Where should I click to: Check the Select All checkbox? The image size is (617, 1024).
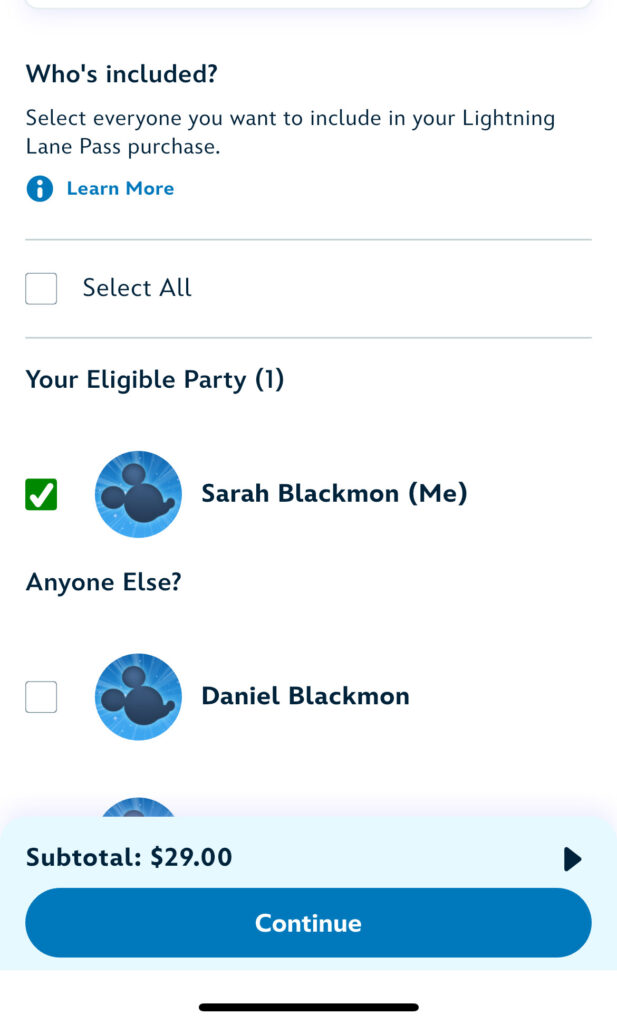41,289
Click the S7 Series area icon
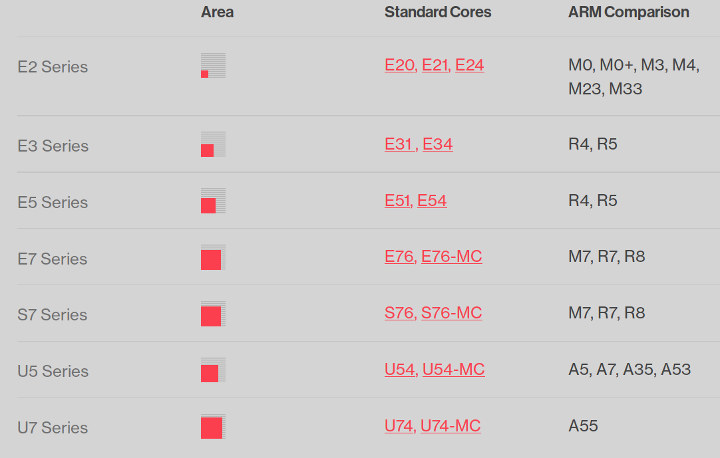720x458 pixels. [x=213, y=314]
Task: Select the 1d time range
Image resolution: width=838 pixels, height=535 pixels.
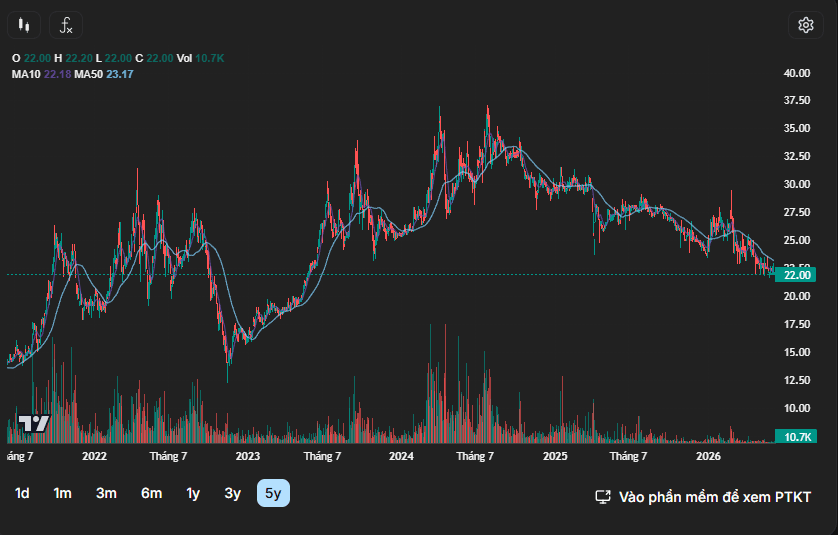Action: pos(22,493)
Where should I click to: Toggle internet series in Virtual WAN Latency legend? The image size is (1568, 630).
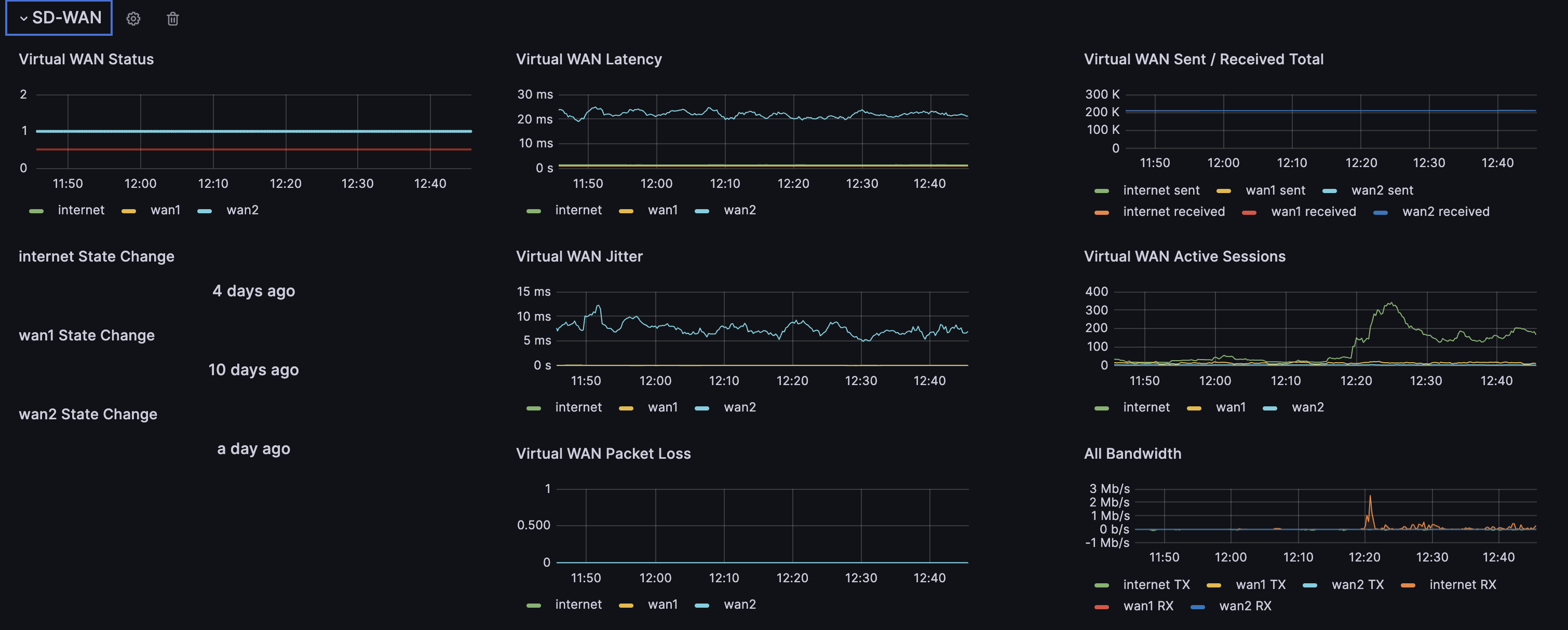(578, 210)
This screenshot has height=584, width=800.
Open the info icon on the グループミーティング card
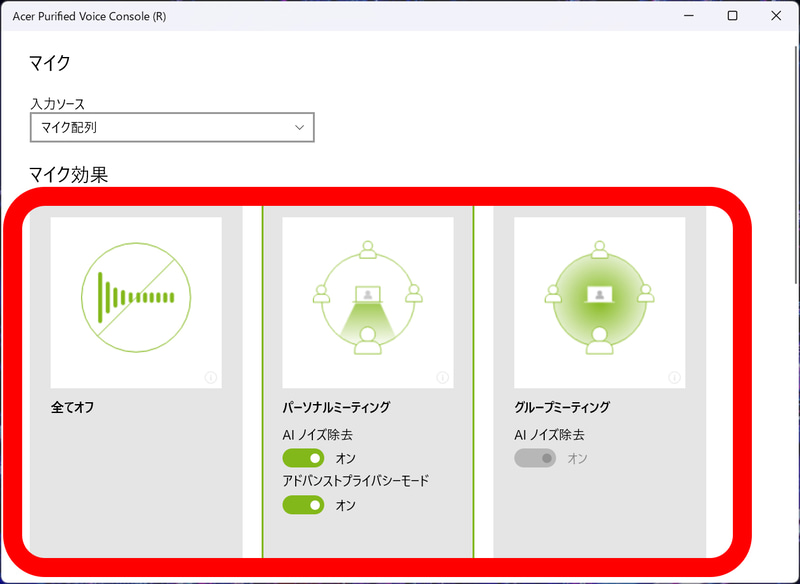[x=674, y=377]
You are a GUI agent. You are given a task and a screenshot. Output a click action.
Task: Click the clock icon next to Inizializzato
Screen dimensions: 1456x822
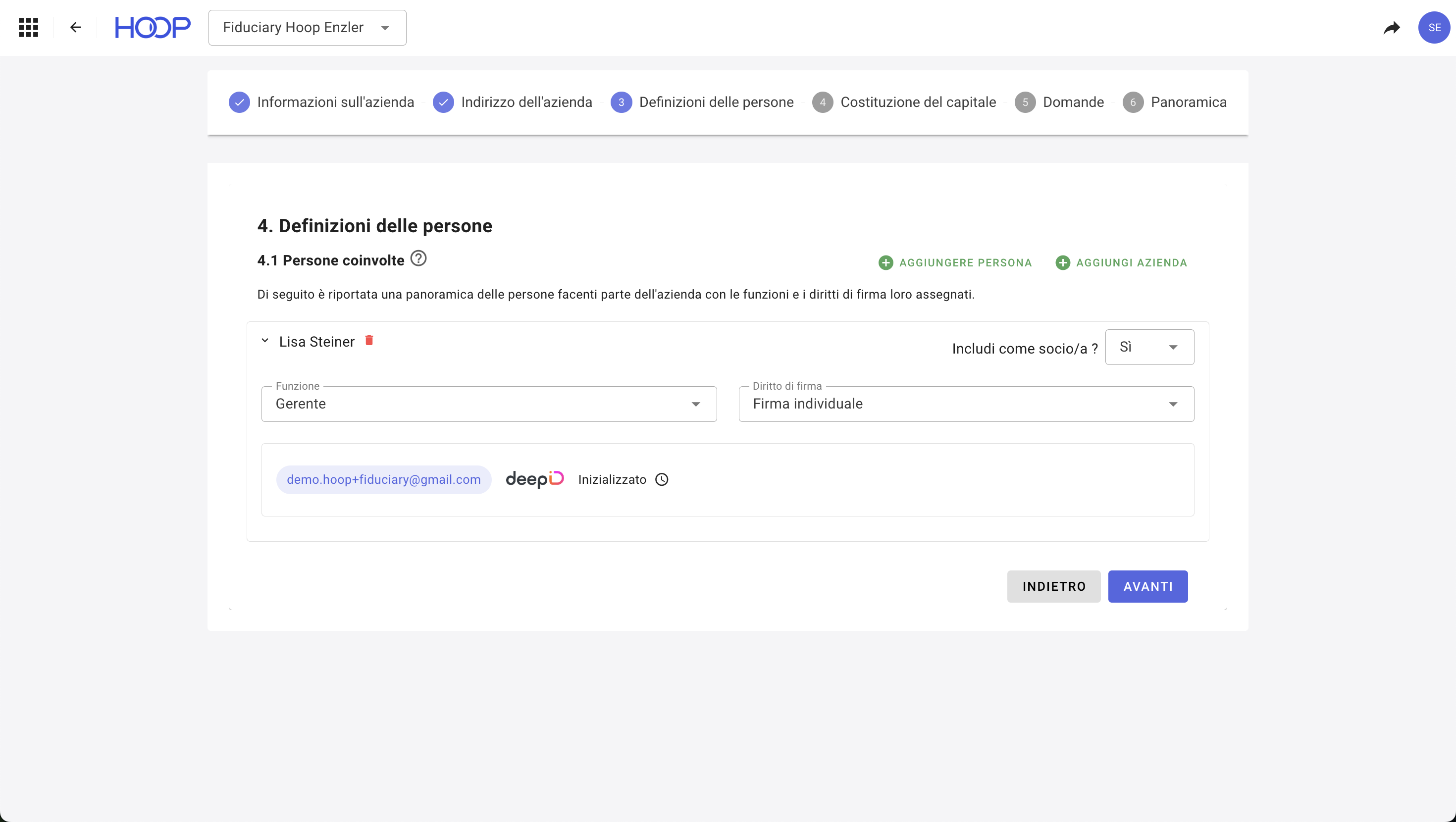coord(661,479)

• _Problem to work on_
Format every line of the records above as a numbered list, skipping blank lines and leaving out the pictures.

• _Solution to this exercise_
1. Where should I click to: Check the Select All checkbox? The image size is (617, 1024).
2. 41,289
3. Click the S7 Series area icon
4. 720x458 pixels. [x=213, y=314]
5. Task: Select the 1d time range
6. Image resolution: width=838 pixels, height=535 pixels.
7. Action: pos(22,493)
8. Where should I click to: Toggle internet series in Virtual WAN Latency legend? The image size is (1568, 630).
9. (578, 210)
10. This screenshot has height=584, width=800.
11. Open the info icon on the グループミーティング card
12. [x=674, y=377]
13. You are a GUI agent. You are given a task and a screenshot. Output a click action.
14. Task: Click the clock icon next to Inizializzato
15. Screen dimensions: 1456x822
16. coord(661,479)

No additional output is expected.